À en croire Prinzly, Spielberg avait donc raison quand il disait qu’il y avait beaucoup d’argent à se faire à ne pas perdre ses rêves d’enfant. Sur ce premier album, ses fantasmes d’autrefois seraient ainsi la première source d’inspiration, un moyen de puiser dans des souvenirs difficiles (« Toutes ces fois où les huissiers venaient à la maison, où l’électricité était coupée ») comme de renouer avec des énergies, sinon plus sauvages, du moins plus aventureuses : « On a rêvé d’être comme les gamins d’E.T. ou des Goonies : prendre nos vélos, rejoindre nos potes et partir en expédition la nuit pour tenter de sauver notre quartier, un proche ou une cause qui nous semble juste. Mon album, c’est une quête sans fin, en même qu’une exploration nostalgique d’une époque plus insouciante. »

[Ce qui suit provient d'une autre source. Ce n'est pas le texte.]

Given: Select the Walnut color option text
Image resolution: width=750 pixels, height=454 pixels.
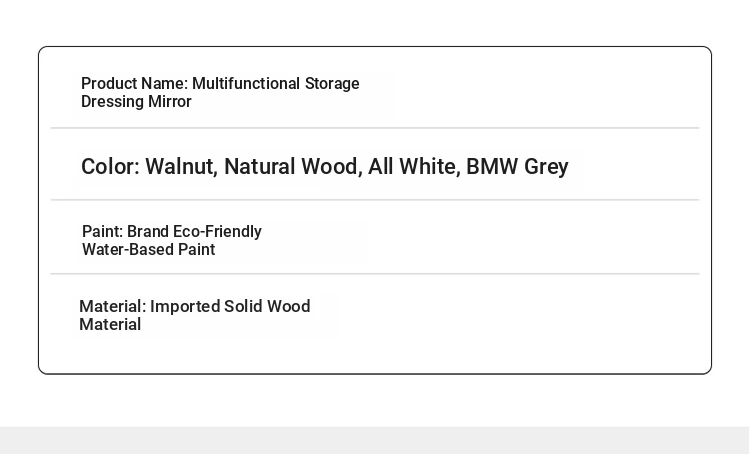Looking at the screenshot, I should click(x=181, y=166).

Je lui demande alors s’il se considère lui-même comme nostalgique, sa réponse fuse : « Je le suis clairement, mais pas dans le sens négatif. Je suis très content de ma vie actuelle, c’est juste que le charme de l’enfance est éternel ». Pour le prouver, Prinzly dit profiter des fêtes de fin d’année pour montrer à sa fille les films qui ont bercé son enfance : E.T., donc, mais aussi Jurassic Park – « Encore un film qui se sert de la science-fiction pour parler d’écologie, du rapport aux autres, etc. » –, Harry Potter ou n’importe quel « coming-of-age movies ». Il poursuit : « On se prépare un chocolat chaud, des marshmallows et on se regarde tous ces films où les ados se retrouvent dans des situations complètement délirantes, où on se demande sans cesse ce que peuvent bien faire les adultes pendant que les enfants sauvent le monde. »

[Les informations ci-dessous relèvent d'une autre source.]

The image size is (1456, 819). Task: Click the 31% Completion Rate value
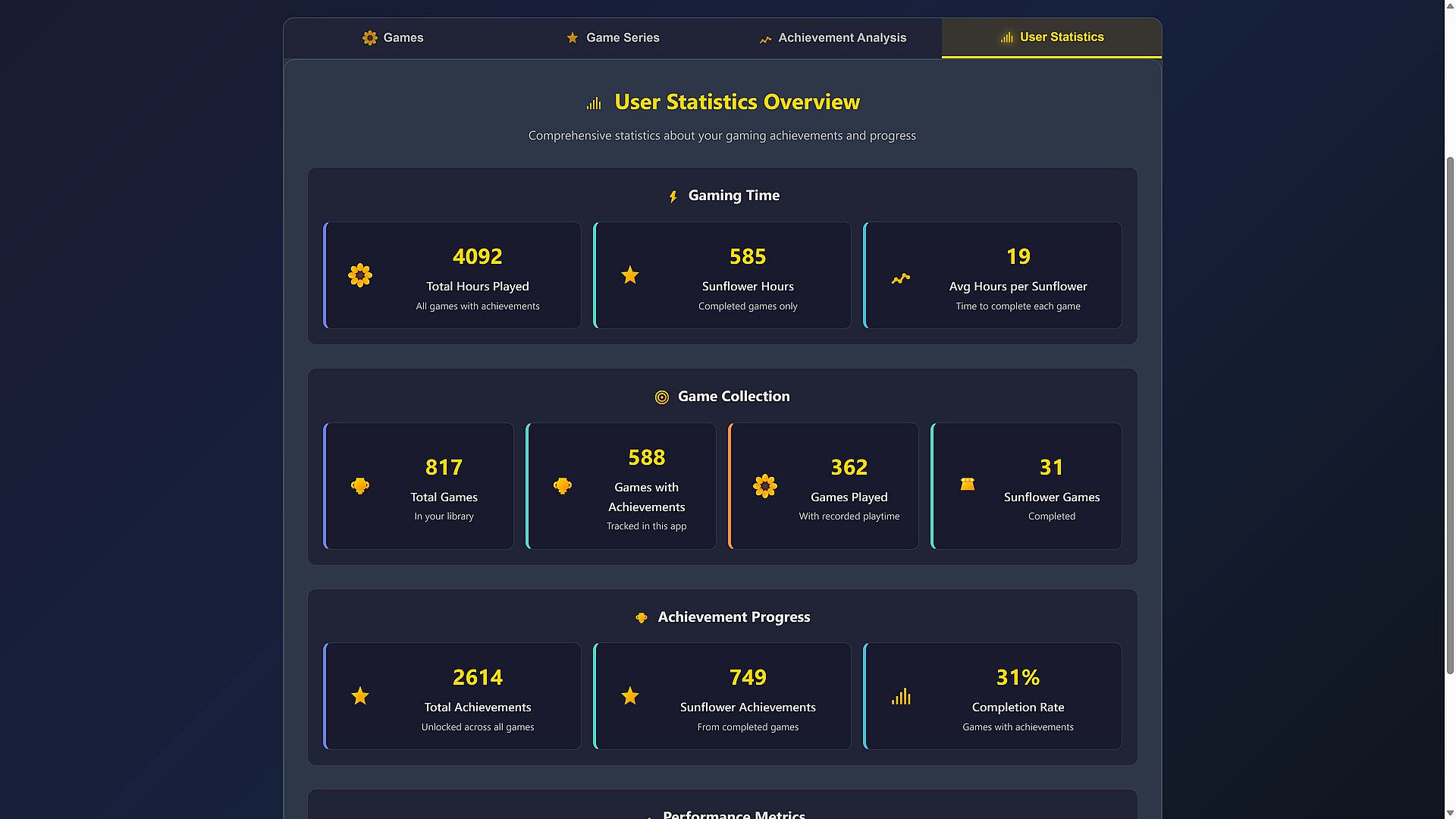[x=1018, y=677]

Niveau séries c’est parfois la lutte à la maison pour savoir quoi regarder, mais il faut croire que certaines œuvres mettent tout le monde d’accord. À commencer par Stranger Things, dont la dernière saison a été regardée en famille : « Pour notre génération, ça n’a rien de nouveau, mais c’est toujours cool de revoir un univers qu’on connaît par cœur être revisité avec une technologie plus puissante, plus poussée. Un peu comme avait pu le faire Super 8 également. » Au sujet du blockbuster de Netflix, Prinzly dit avoir pété les plombs en entendant Running Up That Hill (A Deal with God) de Kate Bush, ce morceau qu’il gardait précieusement dans un coin de son ordi depuis une dizaine d’années : « Petit, je l’avais découvert grâce à ma mère. Puis, j’étais retombé dessus au hasard des suggestions de YouTube. Aujourd’hui, il y a une telle hype autour que c’est impossible de le garder comme un petit trésor. »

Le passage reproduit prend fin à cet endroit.